No matter what the circumstances of an individual HME, the M&A experts advise providers to be realistic. No business will command the same market premium that it might have a few years ago.
“The market has matured significantly in the past 24 months, and buyers are aware of competitive bidding and its potential effects on the earning power of these businesses,” said Sadock. “For some businesses, there are specific opportunities that will come to bear because of the competitive bidding process. It is critical to understand these opportunities and the factors that contribute to or detract from the total economic value of your specific business model.
“We are updating valuations on many providers--winners and losers--based on the new information and are urging all providers to avail themselves of an objective, professional and realistic valuation before entering the market.”

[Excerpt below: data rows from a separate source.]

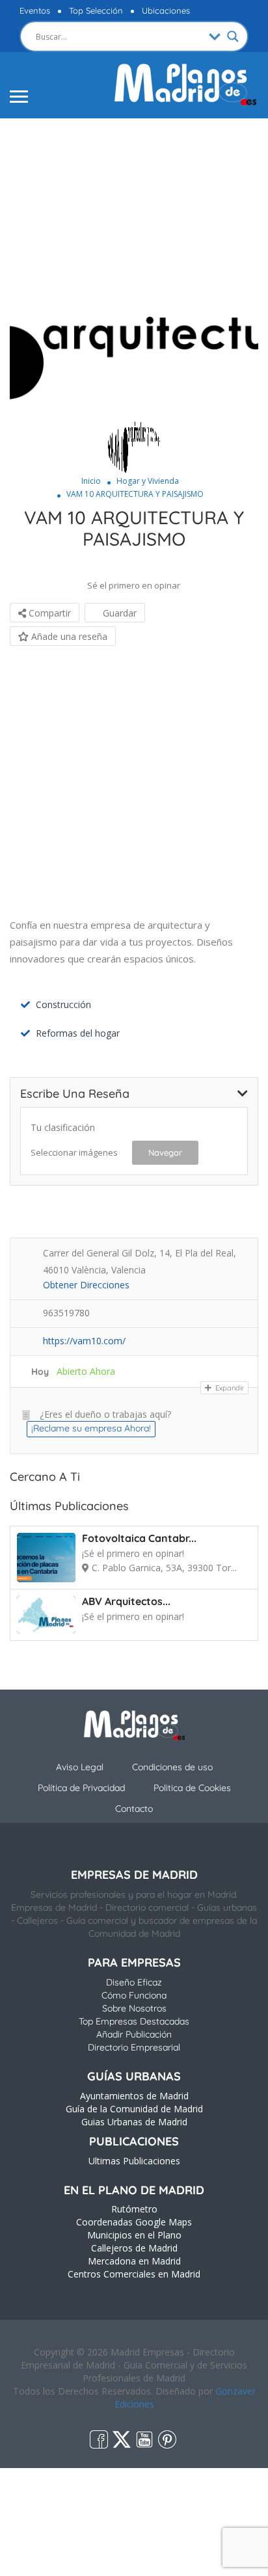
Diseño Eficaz (134, 1982)
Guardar (118, 613)
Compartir (48, 613)
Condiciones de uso (172, 1767)
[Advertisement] (134, 210)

”Providers [in round one] need to explore their options,” said Leonard. “If they are not bid winners, they need to figure out if they can subcontract in order to participate or what source other than Medicare they can pursue, because, sadly, for three years, they are out of the game. Once some of the facts come to light, then everybody can more logically sit back and review the options for their business.”
Concluded Glass, “Once the smoke clears, the market will definitely pick up. There is a backlog of people who want to sell and a backlog of those who want to buy once they know what the rules are going to be. We just need to find out what the parameters end up being.”